▸ **WRITTEN TASK 1**:
List every city the excerpt on preserving sites of the internal slave trade names, ignoring the entries that follow it.

▸ **DOCUMENT EXCERPT**:
——

The movement to preserve vestiges of the internal slave trade is relatively recent. For example, with a $200,000 grant from the state Department of Archives and History, the city of Natchez, Miss., is trying to buy a quarter-acre section of the Forks of the Road, the second-largest market in the South, where roughly 1,000 slaves were sold a year, and transfer it to the National Park Service. An empty tavern and a parking lot are now at the site.

In a historic part of Lexington, Ky., known as Cheapside, once home to the state's leading slave market, markers honor Kentucky's vice presidents and Confederate heroes but do not mention the area's slave roots. Doris Wilkinson, a professor of sociology at the University of Kentucky, calls such omission "psychological concealment."

The Underground Railroad museum in Cincinnati is spending about $1 million on the slave jail, including disassembly and reconstruction. Next summer, when the museum opens, its 450,000 or so expected visitors will be able to walk through the holding pen and touch its walls.


"We're just beginning to remember," said Carl B. Westmoreland, a senior adviser and curator at the museum who has spent the past three and a half years uncovering the story of the slave jail. "There is a hidden history right below the surface, part of the unspoken vocabulary of the American historic landscape.

——

▸ **DATA EXCERPTS**:
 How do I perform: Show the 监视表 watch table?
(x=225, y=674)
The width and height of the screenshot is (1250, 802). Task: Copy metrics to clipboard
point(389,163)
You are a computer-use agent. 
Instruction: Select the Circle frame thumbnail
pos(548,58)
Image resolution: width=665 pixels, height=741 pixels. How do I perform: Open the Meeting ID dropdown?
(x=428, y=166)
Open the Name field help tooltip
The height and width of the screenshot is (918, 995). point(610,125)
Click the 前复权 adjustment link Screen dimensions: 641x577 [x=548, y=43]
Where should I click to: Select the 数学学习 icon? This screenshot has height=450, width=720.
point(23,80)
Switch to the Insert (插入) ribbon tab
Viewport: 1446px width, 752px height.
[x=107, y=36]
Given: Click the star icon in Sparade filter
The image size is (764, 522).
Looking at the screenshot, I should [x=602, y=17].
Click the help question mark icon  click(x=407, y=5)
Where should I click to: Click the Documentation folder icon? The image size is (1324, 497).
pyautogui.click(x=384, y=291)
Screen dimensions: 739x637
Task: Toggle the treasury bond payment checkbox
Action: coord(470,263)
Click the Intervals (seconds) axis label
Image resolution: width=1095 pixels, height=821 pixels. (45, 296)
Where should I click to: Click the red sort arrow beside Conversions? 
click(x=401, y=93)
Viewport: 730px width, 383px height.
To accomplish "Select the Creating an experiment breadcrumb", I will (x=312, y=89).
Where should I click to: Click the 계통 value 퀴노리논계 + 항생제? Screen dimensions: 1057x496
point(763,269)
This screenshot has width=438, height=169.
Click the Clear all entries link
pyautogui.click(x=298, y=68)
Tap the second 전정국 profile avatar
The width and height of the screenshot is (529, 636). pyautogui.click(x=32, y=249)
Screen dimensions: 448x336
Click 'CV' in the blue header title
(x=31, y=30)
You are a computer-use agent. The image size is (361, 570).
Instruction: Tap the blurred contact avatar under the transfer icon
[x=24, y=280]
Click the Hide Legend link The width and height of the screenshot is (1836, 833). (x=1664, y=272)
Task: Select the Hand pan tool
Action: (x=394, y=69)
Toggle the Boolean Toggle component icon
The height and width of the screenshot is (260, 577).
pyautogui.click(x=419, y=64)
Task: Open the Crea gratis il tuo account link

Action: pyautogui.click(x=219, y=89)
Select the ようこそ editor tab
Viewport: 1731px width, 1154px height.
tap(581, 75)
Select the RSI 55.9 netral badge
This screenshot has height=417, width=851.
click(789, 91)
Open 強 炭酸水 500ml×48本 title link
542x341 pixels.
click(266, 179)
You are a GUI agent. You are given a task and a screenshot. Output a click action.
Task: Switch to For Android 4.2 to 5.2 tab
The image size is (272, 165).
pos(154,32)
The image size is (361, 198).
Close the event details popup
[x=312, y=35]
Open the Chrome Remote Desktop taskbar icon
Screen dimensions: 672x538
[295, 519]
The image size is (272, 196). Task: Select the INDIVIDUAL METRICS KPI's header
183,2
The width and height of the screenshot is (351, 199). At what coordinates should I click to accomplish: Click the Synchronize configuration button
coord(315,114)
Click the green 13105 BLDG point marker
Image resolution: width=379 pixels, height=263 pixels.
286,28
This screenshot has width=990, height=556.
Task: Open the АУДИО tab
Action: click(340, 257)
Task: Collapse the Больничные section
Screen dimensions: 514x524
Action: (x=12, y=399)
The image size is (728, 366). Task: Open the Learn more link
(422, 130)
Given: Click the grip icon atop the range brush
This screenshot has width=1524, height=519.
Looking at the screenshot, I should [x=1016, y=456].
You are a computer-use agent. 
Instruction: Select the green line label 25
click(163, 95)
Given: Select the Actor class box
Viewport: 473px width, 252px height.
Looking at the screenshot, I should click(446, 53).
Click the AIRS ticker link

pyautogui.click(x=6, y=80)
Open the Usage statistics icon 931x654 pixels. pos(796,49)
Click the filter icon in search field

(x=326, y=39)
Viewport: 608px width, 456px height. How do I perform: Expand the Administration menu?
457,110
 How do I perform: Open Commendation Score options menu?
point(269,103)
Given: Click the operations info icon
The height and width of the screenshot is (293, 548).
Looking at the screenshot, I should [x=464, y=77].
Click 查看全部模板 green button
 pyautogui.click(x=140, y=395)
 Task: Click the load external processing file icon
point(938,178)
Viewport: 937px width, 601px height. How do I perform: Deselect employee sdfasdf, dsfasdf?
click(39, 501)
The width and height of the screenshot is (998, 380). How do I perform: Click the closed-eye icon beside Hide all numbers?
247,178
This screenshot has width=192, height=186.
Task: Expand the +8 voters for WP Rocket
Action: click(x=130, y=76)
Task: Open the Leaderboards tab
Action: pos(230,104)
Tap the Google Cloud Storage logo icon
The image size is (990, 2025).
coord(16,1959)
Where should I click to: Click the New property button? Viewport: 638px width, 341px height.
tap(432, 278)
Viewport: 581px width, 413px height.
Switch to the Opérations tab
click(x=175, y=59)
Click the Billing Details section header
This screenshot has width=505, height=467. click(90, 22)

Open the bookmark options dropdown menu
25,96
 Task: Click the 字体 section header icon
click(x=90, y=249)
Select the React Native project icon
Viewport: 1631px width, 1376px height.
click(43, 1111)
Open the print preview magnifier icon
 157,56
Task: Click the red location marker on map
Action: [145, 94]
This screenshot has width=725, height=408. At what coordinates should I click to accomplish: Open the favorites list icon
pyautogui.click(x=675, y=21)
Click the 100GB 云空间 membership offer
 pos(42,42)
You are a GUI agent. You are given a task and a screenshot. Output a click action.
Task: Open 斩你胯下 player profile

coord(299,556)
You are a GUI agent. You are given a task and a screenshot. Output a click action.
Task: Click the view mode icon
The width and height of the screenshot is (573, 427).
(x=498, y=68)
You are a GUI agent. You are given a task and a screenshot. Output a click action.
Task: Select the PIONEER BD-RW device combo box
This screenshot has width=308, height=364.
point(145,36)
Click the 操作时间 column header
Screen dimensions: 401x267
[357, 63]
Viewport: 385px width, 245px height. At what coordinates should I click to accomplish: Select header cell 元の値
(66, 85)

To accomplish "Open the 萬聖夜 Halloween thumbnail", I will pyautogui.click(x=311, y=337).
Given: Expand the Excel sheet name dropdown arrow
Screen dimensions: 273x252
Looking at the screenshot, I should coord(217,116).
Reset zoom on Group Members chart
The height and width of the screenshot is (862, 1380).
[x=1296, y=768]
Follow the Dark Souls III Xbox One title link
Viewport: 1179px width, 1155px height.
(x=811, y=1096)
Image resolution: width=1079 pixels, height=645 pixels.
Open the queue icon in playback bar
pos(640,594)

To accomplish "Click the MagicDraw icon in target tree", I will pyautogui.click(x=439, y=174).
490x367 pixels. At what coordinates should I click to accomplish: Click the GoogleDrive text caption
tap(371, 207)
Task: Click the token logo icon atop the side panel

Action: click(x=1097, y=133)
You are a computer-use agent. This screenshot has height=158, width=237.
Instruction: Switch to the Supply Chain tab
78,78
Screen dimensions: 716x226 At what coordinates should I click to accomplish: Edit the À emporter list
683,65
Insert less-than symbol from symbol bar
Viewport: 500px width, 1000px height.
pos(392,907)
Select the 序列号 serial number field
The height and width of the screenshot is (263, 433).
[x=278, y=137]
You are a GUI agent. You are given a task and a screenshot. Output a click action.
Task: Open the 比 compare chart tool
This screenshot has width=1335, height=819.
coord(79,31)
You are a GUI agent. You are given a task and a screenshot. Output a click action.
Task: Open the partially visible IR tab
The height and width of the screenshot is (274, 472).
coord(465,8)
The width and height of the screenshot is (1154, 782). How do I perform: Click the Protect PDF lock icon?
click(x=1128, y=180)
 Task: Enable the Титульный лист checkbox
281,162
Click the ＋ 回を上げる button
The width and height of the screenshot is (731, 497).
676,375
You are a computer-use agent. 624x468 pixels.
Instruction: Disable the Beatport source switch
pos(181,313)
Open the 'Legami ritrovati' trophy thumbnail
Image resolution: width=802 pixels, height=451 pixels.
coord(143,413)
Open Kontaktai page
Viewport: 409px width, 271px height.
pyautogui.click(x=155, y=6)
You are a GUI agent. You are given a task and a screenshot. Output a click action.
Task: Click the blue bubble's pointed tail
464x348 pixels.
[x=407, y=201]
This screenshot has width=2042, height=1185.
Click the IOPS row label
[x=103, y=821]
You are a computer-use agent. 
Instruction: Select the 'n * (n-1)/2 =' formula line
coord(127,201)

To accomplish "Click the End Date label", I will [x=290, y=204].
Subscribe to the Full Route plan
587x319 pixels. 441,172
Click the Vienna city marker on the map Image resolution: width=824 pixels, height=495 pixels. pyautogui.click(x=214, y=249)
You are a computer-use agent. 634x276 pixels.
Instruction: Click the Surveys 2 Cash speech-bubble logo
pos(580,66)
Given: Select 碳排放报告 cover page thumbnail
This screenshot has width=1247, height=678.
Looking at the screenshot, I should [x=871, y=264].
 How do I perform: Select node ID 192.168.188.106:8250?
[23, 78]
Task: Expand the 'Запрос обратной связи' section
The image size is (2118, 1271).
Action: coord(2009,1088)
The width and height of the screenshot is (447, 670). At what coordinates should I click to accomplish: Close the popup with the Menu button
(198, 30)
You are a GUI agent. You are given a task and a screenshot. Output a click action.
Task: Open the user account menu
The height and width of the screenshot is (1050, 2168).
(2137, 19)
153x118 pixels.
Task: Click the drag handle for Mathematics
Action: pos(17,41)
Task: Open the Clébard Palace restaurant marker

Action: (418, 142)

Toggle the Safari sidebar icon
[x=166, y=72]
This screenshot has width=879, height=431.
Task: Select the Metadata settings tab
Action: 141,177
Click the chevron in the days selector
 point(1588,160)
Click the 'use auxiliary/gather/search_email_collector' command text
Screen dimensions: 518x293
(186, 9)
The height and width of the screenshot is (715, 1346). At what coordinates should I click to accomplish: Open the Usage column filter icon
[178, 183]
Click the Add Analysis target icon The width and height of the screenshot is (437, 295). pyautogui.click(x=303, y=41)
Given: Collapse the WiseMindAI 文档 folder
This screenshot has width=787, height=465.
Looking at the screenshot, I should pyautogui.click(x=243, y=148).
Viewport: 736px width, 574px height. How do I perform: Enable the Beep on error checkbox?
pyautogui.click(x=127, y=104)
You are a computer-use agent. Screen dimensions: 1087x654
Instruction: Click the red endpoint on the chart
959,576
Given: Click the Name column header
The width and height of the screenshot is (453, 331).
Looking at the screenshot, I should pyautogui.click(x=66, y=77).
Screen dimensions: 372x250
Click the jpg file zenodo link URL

——

▸ **WRITTEN TASK 2**:
Retype the entries from their first line through the line containing "click(x=401, y=93)", including both ends.

▸ **CORRECT OUTPUT 1**:
Natchez, Miss.
Lexington, Ky.
Cincinnati

▸ **CORRECT OUTPUT 2**:
 How do I perform: Show the 监视表 watch table?
(x=225, y=674)
The width and height of the screenshot is (1250, 802). Task: Copy metrics to clipboard
point(389,163)
You are a computer-use agent. 
Instruction: Select the Circle frame thumbnail
pos(548,58)
Image resolution: width=665 pixels, height=741 pixels. How do I perform: Open the Meeting ID dropdown?
(x=428, y=166)
Open the Name field help tooltip
The height and width of the screenshot is (918, 995). point(610,125)
Click the 前复权 adjustment link Screen dimensions: 641x577 [x=548, y=43]
Where should I click to: Select the 数学学习 icon? This screenshot has height=450, width=720.
point(23,80)
Switch to the Insert (插入) ribbon tab
Viewport: 1446px width, 752px height.
[x=107, y=36]
Given: Click the star icon in Sparade filter
The image size is (764, 522).
Looking at the screenshot, I should [x=602, y=17].
Click the help question mark icon  click(x=407, y=5)
Where should I click to: Click the Documentation folder icon? The image size is (1324, 497).
pyautogui.click(x=384, y=291)
Screen dimensions: 739x637
Task: Toggle the treasury bond payment checkbox
Action: coord(470,263)
Click the Intervals (seconds) axis label
Image resolution: width=1095 pixels, height=821 pixels. (45, 296)
Where should I click to: Click the red sort arrow beside Conversions? 
click(x=401, y=93)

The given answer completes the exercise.